ロシアを公式訪問中のアサド大統領はスプートニク(3月16日付)の単独インタビューに応じた。

インタビューは15日に通訳を介してアラビア語で行われ、24分にわたるその全文はSANA(https://www.sana.sy/?p=1859342)に掲載された。

インタビューでのアサド大統領の主な発言は以下の通り。

今回の(モスクワ)訪問は、二つの側面において、これまでよりも重要だと特徴づけられる。第1の側面は政治的側面だ。ウクライナ戦争が始まって以降、そして新型コロナ危機終息後における私と(ヴラジーミル・)プーチン大統領の初の会談となった。新型コロナとウクライナ戦争は、世界の情勢全般に影響を及ぼした。我々は今日、世界の同盟関係が変化しそこでの配置が変わったと見ている。この状況を分析し、シリアとロシアの間で共通のイメージを作るための議論を行い、今後の段階にどう取り組むかを決めることが不可欠だった…。

もう一つの側面は、両国合同委員会がこれまで幾度も会合を行ってきたにもかからず、その結果は、望ましいレベルには達しなかったというものだ。通商関係はあり、発展しているが、依然として脆弱だ。

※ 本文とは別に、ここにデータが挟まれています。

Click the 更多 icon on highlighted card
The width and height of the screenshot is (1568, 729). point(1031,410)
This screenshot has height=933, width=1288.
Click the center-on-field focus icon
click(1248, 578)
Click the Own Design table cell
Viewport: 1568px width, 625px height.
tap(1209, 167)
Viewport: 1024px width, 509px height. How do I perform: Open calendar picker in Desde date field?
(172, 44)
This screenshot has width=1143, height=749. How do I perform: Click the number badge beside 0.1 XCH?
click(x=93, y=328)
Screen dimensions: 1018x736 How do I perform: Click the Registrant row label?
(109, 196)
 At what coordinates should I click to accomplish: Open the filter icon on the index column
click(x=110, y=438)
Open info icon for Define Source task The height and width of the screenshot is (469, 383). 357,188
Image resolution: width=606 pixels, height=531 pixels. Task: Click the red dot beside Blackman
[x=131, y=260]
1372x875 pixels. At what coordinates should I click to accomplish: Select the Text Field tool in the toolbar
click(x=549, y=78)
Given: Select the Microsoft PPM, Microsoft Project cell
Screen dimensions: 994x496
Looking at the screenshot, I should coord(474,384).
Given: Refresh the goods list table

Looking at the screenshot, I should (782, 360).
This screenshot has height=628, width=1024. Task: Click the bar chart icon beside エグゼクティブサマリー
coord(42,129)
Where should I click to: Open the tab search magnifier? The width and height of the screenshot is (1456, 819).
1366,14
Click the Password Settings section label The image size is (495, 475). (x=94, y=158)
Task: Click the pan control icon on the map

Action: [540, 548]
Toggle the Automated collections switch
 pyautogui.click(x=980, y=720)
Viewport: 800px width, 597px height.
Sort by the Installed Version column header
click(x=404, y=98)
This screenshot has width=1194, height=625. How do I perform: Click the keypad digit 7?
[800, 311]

だが、今回の合同委員会の会合では、投資プロジェクトなど、いくつかの具体的な点が集中的に取り扱われた。今後調印される協定は、電力、石油といったエネルギー分野、輸送部門、住宅部門、工業関連部門など、多くの部門に対する40もの投資プロジェクトの実施をめざしている。だが、明確に決定されたプロジェクトに加えて、それらを継続し、成功させる仕組みについても付言したい。経済的な側面から見ると、(両国の)関係にとって新たな局面なのだ。だから…、今回の使節団は大規模なものだった。なぜなら、この協定への取り組みは数ヵ月でなく、何年もの時間を要したからだ。だが、集中的な作業はこの数カ月間に行われた。

もう一つの点は世界の変化だ。だが、我々シリアにとって、一義的な関心事は、トルコ情勢、トルコ側との交渉だ。なぜなら、トルコはシリアにおける戦争の一部をなしており、その部隊は我が国の領土を占領しているからだ。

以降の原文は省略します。